Cats are being dominant
It's their house and you're the waiter, the cuddler, and the sanitation worker rolled into one. A shy, passive cat may be willing to let you lead and will follow you with caution to see what's going on. A dominant cat wants you to believe that he's calling the shots and you're falling into line. Literally, this line may lead to the window shades, so you can open them and your companion can do some unfettered sunbathing, or to the back porch so you can let them do some bird-watching through the screen door.
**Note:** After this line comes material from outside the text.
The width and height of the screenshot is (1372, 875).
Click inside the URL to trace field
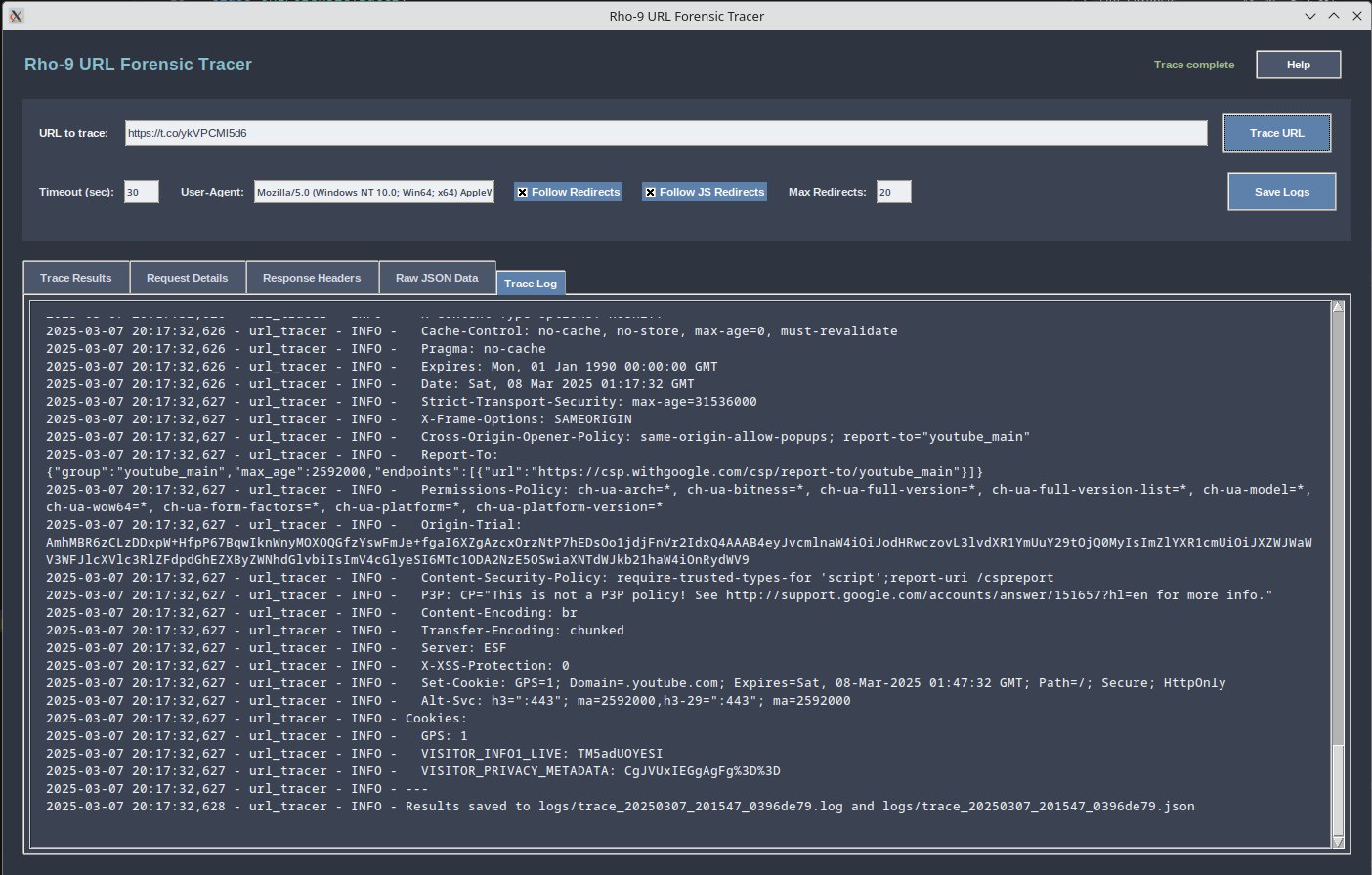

Bossy cats usually show signs in addition to the 100-foot-trip, such as taking a seat in the middle of an open newspaper or nibbling a pet parent's toes to get them out of bed in the morning. Keep hormonal aggression at bay by getting your cats spayed or neutered.
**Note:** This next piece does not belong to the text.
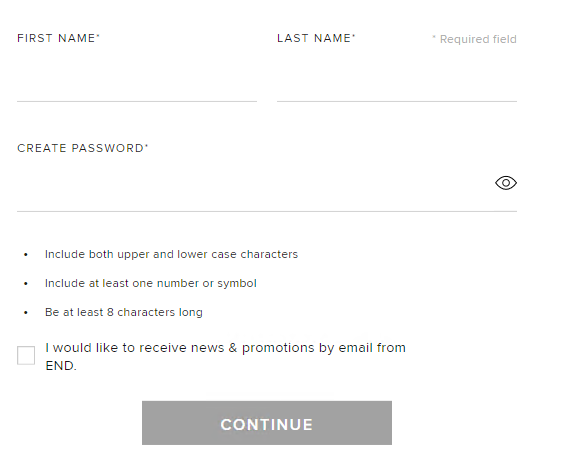
Task: Click the CREATE PASSWORD label
Action: pos(80,148)
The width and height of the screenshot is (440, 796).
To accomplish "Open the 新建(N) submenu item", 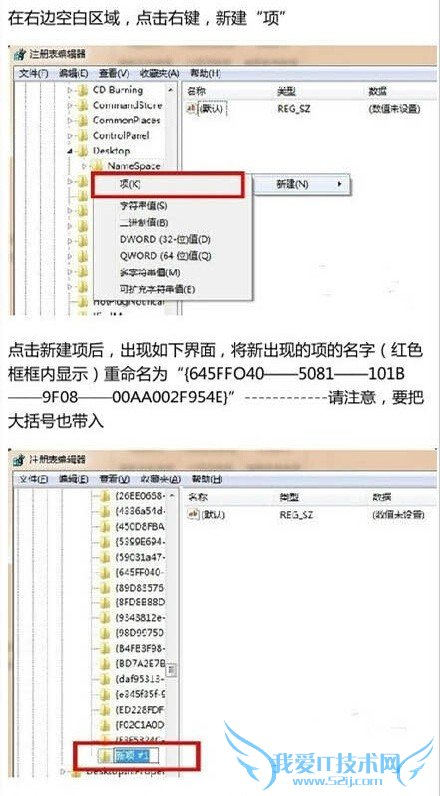I will [x=302, y=184].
Cats are communicating with you
For all of their skills, cats lack the ability to wave a pennant to tell you that something's up. How they get your attention can differ based on your cat's personality. The vocal types may yowl while tactile felines may just prod you with a soft poke of a paw.
You may be immersed in what you're doing around the house and the cat is telling you that it's time to stop and pay him a bit of attention. Your four-legged friend may just be wanting to see you have a reaction, and thus interact with them.
Your cat could also be herding you to where they want you to go. It could be a mini-crisis, such as you accidentally closed the door to the room housing their litter box, and they need to use it. It could also be that you just returned home, and your cat wants to say hello.
Cats are playing with you
Your kitty could be trying to engage you in play by stopping your path. If your cat's zig zags are accompanied by pouncing or batting, they have likely decided you are their prey, and want to play. This is a good time to grab their favorite toy, like a stuffed mouse or fishing rod, so your cat's hunting instinct can be satisfied.
Cats signal it's mealtime
Sometime between arriving home from work and settling down for an evening movie you forgot to pop a can for his or her highness. Your cat is here to remind you that it's mealtime. If the zigzagging is especially noticeable as you get within a stone's throw of the kitchen, your cat is telling you to follow their nose and get cracking on that food preparation. This can be accompanied by other signs as well, such as an interminable cat stare or poking your shin with his claw.
The zigzagging is basically the ambulatory equivalent of howling in your ear in the morning so that you'll get up and fill the food bowl. If your four-legged friend learned that this behavior is rewarded with vittles in their tummy, you can expect to keep getting tripped up if you're late with their plate.
If your cat is constantly begging for food even outside of mealtime, and this is a behavior that's just developed or is accompanied by weight loss, consult your veterinarian. A ravenous appetite can be a sign of diabetes, hyperthyroidism, or maldigestion.